I once traveled into the backwoods of Cambodia simply because I saw a flier for a tree house that I could sleep in. True Story.

My husband (then boyfriend) and I decided to travel around Thailand and Cambodia for a month when we were 21. Neither of us had ever traveled in a developing country before, and this would only be our second major trip each (having both saved up and gone to Europe separately when we were 20).

After 10 days in Thailand, we took a boat to the Cambodian coast, and eventually made our way to the capital, Phnom Penh. While staying at our $2/night hostel, we came across a flier asking if we wanted to get "off the beaten path," and advertising a tree house hostel far away from the capital. Our eyes lit up. This was before the era of smart phones, and we had very little internet access. We had purposely avoided over-planning the trip so that we could experience some true adventures, and this sounded right up our ally.
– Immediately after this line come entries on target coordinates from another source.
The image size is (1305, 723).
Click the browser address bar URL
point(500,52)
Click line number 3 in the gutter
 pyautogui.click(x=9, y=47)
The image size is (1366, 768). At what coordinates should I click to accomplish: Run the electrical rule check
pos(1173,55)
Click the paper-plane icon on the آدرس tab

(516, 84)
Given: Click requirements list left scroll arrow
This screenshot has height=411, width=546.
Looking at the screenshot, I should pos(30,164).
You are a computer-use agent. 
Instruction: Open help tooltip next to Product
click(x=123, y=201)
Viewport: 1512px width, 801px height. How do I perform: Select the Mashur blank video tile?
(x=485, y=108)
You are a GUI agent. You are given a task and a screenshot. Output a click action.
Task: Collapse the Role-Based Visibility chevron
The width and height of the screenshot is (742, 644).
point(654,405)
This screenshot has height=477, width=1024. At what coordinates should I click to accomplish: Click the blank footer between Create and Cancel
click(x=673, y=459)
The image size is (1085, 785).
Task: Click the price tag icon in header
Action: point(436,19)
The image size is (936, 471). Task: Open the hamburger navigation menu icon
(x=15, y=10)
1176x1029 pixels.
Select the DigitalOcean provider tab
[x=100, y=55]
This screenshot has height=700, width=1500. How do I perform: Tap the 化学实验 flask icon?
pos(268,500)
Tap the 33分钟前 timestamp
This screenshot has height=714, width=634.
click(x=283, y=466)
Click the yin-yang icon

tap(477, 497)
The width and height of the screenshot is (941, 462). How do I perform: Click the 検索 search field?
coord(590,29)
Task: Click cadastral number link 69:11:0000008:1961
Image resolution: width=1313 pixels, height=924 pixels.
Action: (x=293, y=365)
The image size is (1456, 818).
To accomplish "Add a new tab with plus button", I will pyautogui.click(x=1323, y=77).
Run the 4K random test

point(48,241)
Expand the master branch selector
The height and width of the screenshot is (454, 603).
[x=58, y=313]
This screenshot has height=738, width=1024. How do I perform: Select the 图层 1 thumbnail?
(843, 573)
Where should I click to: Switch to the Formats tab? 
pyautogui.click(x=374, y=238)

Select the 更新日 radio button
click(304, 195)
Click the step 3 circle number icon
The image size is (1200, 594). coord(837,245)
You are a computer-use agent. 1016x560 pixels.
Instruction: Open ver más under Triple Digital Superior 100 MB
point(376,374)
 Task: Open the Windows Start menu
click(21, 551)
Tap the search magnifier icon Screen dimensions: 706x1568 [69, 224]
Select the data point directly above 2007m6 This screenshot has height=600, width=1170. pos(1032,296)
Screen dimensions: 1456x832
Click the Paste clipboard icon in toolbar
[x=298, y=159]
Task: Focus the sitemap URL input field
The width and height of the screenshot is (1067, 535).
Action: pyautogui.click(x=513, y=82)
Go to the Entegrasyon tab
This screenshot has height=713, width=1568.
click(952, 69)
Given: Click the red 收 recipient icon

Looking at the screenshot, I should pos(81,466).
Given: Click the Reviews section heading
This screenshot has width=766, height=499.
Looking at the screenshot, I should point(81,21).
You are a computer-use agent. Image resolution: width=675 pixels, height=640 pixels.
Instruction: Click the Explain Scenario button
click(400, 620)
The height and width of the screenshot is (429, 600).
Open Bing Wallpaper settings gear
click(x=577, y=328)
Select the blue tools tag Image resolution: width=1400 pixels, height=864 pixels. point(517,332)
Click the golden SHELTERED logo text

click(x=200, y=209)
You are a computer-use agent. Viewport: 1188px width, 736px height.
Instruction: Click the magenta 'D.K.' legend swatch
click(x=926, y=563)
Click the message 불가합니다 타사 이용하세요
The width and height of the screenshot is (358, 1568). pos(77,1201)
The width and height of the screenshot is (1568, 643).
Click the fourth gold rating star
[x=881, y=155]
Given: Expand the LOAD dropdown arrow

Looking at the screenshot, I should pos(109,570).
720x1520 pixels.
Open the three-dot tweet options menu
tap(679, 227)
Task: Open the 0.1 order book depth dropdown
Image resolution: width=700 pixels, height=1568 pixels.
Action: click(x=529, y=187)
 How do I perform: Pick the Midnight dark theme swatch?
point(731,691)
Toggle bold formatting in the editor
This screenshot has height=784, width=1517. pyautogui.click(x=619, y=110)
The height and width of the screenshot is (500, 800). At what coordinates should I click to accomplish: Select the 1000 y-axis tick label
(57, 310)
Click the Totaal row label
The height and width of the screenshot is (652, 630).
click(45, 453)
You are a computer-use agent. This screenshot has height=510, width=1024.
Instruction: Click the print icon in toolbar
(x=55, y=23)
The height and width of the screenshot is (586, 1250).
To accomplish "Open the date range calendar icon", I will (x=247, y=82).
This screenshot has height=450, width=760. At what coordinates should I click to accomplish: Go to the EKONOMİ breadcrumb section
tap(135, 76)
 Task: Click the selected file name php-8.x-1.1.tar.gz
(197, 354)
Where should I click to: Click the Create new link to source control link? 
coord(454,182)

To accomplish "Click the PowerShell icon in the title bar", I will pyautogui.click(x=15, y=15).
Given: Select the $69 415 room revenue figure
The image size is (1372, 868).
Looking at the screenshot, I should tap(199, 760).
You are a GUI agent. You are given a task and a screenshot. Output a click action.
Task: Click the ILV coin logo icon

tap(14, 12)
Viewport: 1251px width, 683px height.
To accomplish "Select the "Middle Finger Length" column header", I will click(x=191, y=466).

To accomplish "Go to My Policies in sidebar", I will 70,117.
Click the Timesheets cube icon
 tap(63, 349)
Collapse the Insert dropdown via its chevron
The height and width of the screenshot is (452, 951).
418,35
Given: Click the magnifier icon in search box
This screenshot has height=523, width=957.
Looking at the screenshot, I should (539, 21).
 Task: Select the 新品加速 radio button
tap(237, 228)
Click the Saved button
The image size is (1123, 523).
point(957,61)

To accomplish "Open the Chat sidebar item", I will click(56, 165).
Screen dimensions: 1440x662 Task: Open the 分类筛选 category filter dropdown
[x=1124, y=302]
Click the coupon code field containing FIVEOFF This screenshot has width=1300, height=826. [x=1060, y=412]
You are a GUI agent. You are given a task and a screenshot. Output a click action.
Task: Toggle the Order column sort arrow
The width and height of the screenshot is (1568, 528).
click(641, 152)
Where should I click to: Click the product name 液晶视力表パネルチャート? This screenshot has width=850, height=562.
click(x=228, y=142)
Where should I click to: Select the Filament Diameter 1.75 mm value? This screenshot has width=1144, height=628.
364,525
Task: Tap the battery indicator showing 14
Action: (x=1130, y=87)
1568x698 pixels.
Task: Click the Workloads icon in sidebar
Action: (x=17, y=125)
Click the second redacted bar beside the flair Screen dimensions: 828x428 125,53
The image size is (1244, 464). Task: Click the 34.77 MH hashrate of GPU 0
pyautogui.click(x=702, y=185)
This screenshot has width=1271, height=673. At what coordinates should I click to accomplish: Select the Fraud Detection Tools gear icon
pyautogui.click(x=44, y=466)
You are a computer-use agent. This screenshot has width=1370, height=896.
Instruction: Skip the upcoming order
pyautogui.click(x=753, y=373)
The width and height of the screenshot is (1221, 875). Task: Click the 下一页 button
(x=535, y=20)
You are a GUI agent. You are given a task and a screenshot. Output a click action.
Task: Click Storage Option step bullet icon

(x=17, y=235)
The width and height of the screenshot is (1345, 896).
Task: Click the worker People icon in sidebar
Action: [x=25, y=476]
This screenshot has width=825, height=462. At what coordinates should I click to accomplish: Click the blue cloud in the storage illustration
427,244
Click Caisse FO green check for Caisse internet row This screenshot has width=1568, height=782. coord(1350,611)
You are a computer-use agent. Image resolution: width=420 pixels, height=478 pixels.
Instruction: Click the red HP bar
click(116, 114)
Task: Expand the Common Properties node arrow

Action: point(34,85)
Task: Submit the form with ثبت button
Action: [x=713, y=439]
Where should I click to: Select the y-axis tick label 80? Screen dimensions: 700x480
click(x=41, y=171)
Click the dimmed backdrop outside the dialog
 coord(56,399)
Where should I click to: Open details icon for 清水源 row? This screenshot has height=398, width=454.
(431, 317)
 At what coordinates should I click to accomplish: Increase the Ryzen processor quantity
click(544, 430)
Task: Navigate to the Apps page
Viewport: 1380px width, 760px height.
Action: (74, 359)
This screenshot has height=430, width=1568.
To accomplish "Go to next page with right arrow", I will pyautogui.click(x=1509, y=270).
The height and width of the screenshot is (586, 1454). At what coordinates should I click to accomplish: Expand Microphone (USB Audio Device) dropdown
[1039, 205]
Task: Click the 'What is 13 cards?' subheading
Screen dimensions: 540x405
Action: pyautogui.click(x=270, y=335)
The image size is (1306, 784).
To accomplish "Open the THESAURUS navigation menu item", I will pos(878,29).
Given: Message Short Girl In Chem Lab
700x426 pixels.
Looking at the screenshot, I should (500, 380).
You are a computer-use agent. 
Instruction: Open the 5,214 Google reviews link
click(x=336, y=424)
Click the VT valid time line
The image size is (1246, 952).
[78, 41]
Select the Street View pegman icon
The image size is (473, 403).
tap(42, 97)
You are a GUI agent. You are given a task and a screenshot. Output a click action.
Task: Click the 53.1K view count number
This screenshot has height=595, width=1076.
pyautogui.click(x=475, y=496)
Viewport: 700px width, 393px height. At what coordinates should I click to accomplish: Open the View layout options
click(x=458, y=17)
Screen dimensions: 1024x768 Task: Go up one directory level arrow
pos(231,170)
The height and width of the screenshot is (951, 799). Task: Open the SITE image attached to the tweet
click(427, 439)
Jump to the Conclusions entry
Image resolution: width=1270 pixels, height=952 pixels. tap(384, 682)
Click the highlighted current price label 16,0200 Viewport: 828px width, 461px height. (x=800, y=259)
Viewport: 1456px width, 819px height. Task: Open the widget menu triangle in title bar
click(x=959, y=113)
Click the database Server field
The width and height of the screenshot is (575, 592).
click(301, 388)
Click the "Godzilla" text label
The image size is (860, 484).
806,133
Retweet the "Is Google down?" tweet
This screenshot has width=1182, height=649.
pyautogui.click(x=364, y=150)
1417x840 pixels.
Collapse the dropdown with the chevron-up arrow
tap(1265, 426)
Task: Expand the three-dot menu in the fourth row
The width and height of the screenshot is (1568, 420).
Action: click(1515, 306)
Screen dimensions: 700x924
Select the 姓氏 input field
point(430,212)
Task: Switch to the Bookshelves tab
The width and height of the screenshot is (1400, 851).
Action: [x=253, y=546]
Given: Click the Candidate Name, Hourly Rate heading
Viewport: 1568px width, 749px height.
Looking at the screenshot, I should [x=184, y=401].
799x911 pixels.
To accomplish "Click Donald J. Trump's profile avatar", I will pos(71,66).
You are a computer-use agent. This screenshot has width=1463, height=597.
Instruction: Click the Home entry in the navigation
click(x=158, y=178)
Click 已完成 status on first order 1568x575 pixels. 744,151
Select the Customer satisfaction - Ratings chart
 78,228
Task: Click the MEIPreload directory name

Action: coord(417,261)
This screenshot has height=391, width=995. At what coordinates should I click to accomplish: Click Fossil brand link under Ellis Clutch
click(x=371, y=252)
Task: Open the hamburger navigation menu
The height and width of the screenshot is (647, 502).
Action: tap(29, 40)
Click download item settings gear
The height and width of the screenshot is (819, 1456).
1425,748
The flier gave some vague instructions on how to catch a bus for the 8 hour drive to Sen Monorom, way out in the country near the border of Vietnam. It then provided a phone number to call once you arrived in the tiny village, so that you could get directions for the mile or so walk from town out to the hostel. So the next morning, we hopped on the bus. The first 4 hours were on paved roads. The last 4 hours were on rutted dirt roads. The only food stop along the way was at a roadside hut serving some kind of gristly stir-fry for 20 cents a serving, and we were pretty sure the main ingredient was either feral cat or feral dog- of which there were many wandering about. We never did find out for sure, but we were damn hungry so we ate our fill.

We arrived exhausted from the bumpy ride to find ourselves in a one-road town in the middle of nowhere, We made our way to the hostel, and discovered that it had only opened mere weeks prior to our arrival. We were the first American visitors. Ever. And while the Tree Lodge Cambodia website now boasts such fanciness as laundry service and free wifi, it was little more than a few huts and an amazing, yet rustic and wall-less, platform tree house with a little kitchen (the "restaurant") on the ground floor.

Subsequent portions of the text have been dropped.